In 1985, exemptions from retail sales tax and state B&O tax were adopted for retail and
wholesale sales of precious metals and monetized bullion. Sellers who receive commission
income upon transactions for customers remain taxable on their commission income, over and
above the amounts paid to other dealers; the commissions are subject to the 1.5 percent service
B&O tax rate. No deduction from the tax on commissions is allowed for the cost of salaries or
commissions paid to persons employed by the seller. Also, under existing law, no deduction is
allowed for costs of delivering products to purchasers.
Precious metal bullion is defined to mean precious metals that have been refined or smelted; the
value of the bullion is attributable to the content of the product rather than it's form. Examples of
previous metal bullion specified in the statute include gold, silver, platinum, rhodium and
palladium. Monetized bullion means coins and other metals used as a medium of exchange. The
exemptions do not apply to precious metal or monetized bullion that is used to produce jewelry
or artwork, for which the value does depend upon the form of the product.
The 1985 legislation addressed only retailing and wholesaling activities. Persons who
manufactured such products remained subject to the B&O manufacturing rate (0.484 percent).
According to the Department of Revenue, reforming the bullion into different shapes or sizes
constitutes a manufacturing activity.
Summary of Bill:
Two major changes are made in the application of state B&O tax to activities relating to precious
metals or monetized bullion:
1. Melting and reforming precious metal bullion is specifically exempted.
2. Amounts received by the seller above the market price of the bullion on the day it is sold
are subject to the B&O service rate at 1.5 percent. This covers income from the sale in
the form of markups, commissions, premiums, etc. Deduction from the income subject to
the service tax is allowed for actual costs incurred by the seller in delivering the bullion to
the buyer, including the cost of insurance.
In addition, the bill revises the definition of precious metal bullion for purposes of both the sales
and B&O tax exemptions.
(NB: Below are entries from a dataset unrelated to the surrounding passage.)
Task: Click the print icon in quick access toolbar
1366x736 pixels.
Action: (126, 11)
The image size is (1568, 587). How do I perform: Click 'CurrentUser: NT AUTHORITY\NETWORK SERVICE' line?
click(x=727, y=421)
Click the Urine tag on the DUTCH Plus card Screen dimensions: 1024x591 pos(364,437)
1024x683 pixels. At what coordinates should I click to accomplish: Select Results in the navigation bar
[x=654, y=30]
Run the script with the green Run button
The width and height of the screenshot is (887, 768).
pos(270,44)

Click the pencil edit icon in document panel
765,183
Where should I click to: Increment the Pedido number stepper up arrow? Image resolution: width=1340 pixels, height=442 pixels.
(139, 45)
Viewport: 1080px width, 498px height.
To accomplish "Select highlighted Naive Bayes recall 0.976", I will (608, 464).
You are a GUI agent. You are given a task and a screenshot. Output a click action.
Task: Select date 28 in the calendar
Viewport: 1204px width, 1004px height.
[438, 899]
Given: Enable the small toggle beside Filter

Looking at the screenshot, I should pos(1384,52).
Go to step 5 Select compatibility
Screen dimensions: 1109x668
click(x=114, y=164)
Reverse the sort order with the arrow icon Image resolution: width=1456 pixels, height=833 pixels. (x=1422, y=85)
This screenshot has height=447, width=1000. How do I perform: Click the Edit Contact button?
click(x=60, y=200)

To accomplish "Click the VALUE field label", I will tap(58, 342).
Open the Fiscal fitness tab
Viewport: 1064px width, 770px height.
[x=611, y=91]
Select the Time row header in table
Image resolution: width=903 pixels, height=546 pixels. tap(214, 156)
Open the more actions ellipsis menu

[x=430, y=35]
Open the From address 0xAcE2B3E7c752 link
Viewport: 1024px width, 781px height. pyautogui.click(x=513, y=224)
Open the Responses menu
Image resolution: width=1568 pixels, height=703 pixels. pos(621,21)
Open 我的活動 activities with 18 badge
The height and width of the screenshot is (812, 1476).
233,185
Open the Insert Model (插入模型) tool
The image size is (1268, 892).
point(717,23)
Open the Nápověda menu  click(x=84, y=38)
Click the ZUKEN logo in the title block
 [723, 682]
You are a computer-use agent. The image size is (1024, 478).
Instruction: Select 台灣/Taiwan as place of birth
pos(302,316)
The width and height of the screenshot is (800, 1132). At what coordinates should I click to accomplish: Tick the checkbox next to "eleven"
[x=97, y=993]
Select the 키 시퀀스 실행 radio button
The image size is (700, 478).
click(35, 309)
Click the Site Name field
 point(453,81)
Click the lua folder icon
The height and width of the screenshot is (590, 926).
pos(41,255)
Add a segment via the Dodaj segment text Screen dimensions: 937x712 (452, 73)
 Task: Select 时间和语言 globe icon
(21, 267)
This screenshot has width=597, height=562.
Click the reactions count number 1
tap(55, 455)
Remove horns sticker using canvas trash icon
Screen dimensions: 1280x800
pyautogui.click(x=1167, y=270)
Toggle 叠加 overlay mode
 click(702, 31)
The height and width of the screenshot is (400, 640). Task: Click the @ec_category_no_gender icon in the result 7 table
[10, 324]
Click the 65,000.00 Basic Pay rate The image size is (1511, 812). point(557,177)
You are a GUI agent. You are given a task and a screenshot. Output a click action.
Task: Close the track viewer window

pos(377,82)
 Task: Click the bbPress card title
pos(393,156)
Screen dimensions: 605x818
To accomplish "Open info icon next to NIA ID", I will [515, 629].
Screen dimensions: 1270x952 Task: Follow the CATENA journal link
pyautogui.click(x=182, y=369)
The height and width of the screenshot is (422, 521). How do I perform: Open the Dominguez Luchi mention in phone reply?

It deletes rhodium and palladium from the list of specified metals and
adds "rare earth metals." Also, it changes the term "platinum" to "platinum group metals."
The bill states that it is to be effective both prospectively and retroactively.
Appropriation: None.
Fiscal Note: Requested on January 15, 2008.
Effective Date: The bill takes effect 90 days after adjournment of session in which bill is passed.